The relationship between photosystem II regulation and hydrogen production in Chlamydomonas reinhardtii under nitrogen or sulfur deprivation

Some microalgae are capable of light-dependent hydrogen production after a period of anaerobic adaptation, thus performing biophotolysis of water. The hydrogen production rate at the initial moment reaches the maximum rate of photosynthesis. However, this process is short-lived: the oxygen released during photosynthesis quickly inactivates the key enzyme of biophotolysis, hydrogenase, and inhibits its expression. Approaches have been developed to achieve sustained hydrogen production by microalgae. The most studied are approaches based on transferring microalgae to nutrient-deficient conditions. However, it is known that hydrogen production under nutrient deficiency is always accompanied by a decrease in the activity of photosystem II (PSII).
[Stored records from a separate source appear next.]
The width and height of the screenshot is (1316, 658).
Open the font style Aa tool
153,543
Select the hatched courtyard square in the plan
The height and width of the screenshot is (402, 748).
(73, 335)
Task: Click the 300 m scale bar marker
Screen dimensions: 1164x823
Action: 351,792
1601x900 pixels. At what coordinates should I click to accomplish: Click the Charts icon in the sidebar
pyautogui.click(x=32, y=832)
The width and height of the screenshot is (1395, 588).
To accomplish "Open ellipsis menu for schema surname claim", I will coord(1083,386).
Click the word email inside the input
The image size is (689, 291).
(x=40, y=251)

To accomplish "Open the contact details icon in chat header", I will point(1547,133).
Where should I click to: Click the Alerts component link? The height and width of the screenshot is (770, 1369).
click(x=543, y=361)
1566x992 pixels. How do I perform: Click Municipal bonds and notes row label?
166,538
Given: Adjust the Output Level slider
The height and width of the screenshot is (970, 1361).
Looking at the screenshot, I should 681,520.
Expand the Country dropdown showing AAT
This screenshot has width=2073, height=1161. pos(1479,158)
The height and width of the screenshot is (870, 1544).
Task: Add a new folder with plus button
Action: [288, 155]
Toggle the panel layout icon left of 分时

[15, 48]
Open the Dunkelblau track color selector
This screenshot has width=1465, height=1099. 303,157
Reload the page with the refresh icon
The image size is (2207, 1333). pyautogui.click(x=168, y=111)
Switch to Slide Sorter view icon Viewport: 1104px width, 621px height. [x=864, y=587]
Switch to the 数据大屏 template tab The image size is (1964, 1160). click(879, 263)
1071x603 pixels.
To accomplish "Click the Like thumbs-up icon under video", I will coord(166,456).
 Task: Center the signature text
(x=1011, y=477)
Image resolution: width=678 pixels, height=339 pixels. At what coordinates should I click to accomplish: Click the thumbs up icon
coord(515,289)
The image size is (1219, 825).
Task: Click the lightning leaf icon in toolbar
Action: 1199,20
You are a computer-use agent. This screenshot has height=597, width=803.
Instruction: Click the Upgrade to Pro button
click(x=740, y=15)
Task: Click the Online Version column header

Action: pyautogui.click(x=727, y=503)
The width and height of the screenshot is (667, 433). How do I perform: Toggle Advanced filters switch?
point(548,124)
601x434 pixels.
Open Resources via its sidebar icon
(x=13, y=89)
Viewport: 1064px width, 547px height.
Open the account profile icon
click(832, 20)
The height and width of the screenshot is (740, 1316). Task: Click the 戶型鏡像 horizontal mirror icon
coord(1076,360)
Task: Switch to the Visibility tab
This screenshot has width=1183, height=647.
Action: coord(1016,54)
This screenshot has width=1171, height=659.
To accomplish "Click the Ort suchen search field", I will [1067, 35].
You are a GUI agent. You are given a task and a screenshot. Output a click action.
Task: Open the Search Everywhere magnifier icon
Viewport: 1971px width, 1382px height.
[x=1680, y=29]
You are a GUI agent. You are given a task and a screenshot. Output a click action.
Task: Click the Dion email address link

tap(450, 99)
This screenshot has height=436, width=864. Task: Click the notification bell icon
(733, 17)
Several mechanisms of PSII activity suppression have been described in the literature, and there is no consensus on which mechanism is the determining one. The aim of this work was to test the hypothesis that the implementation of a particular mechanism of PSII suppression depends not only on the type of stress but also on the growth conditions. For this purpose, a photoautotrophic culture of the microalga Chlamydomonas reinhardtii was grown under nitrogen or sulfur deficiency under different light regimes, and the implementation of the following mechanisms of PSII activity suppression was analyzed: over-reduction of the plastoquinone pool (coupled with over-reduction of the entire photosynthetic electron transport chain), decoupling of PSII (based on the kinetics of ascorbate accumulation and the JIP test), the violaxanthin cycle, anaerobic stress associated with the creation of a reducing redox potential of the culture suspension. It was found that the key mechanism determining hydrogen production is over-reduction of the plastoquinone pool. Other mechanisms are also implemented under various conditions but do not show a clear correlation with hydrogen production. The results obtained indicate that stress caused by starvation of cultures is a convenient approach for studying hydrogen production by microalgae, but due to the low activity of PSII, it is impractical. New approaches are required to create industrial systems based on microalgae, allowing the full realization of the photosynthetic potential of microalgae.